## Material for the task
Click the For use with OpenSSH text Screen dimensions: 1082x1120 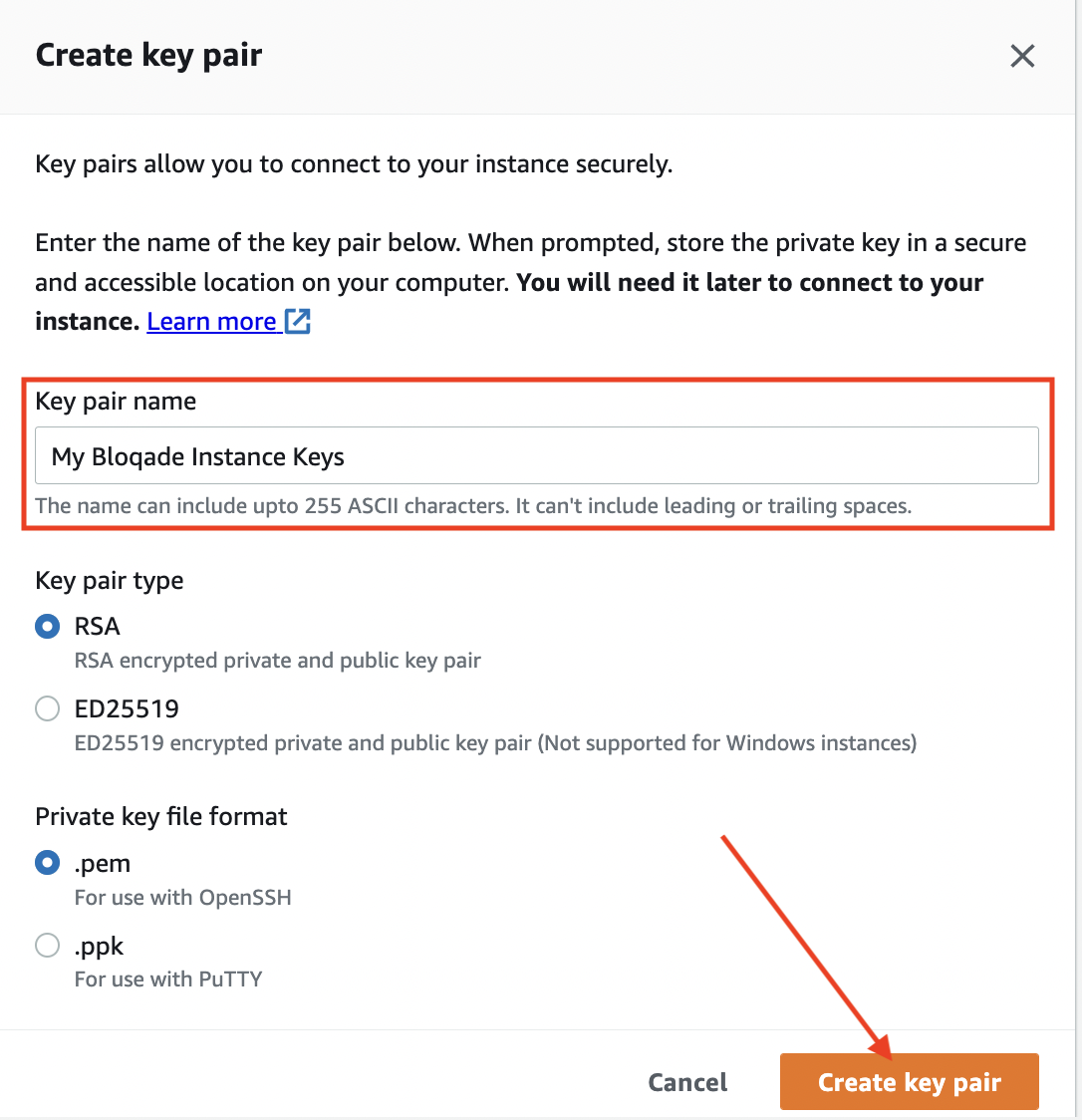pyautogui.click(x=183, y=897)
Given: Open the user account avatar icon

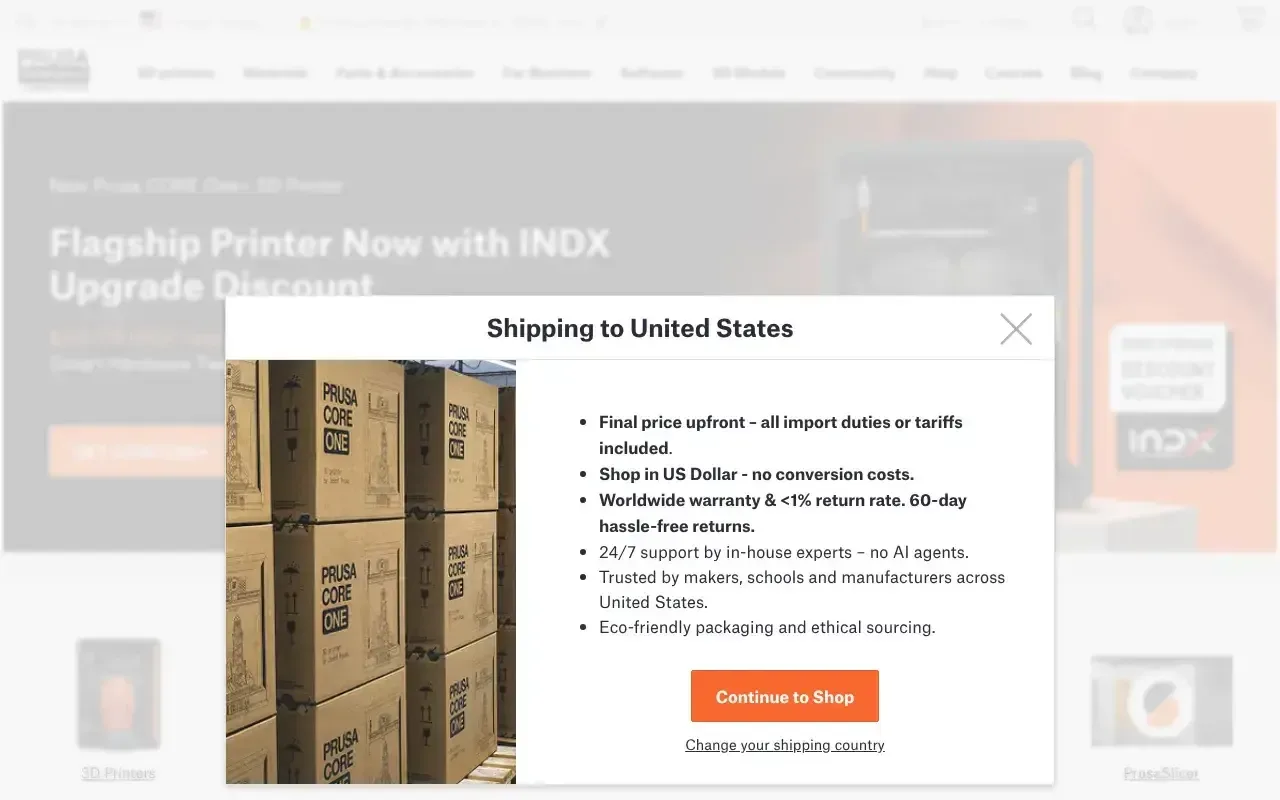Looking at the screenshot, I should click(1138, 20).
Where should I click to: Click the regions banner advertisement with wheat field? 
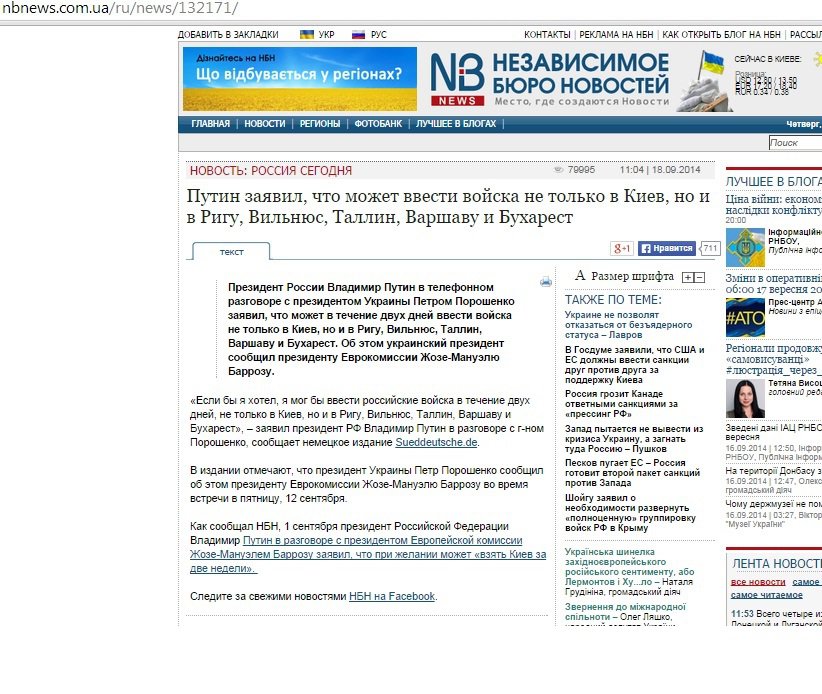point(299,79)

## What is required
Copy the stretch of the listing from the line containing "Where should I" through the end of the listing, both ends included, leaving the pictures out.

## Result of the task
Where should I click to: Click the regions banner advertisement with wheat field? 
point(299,79)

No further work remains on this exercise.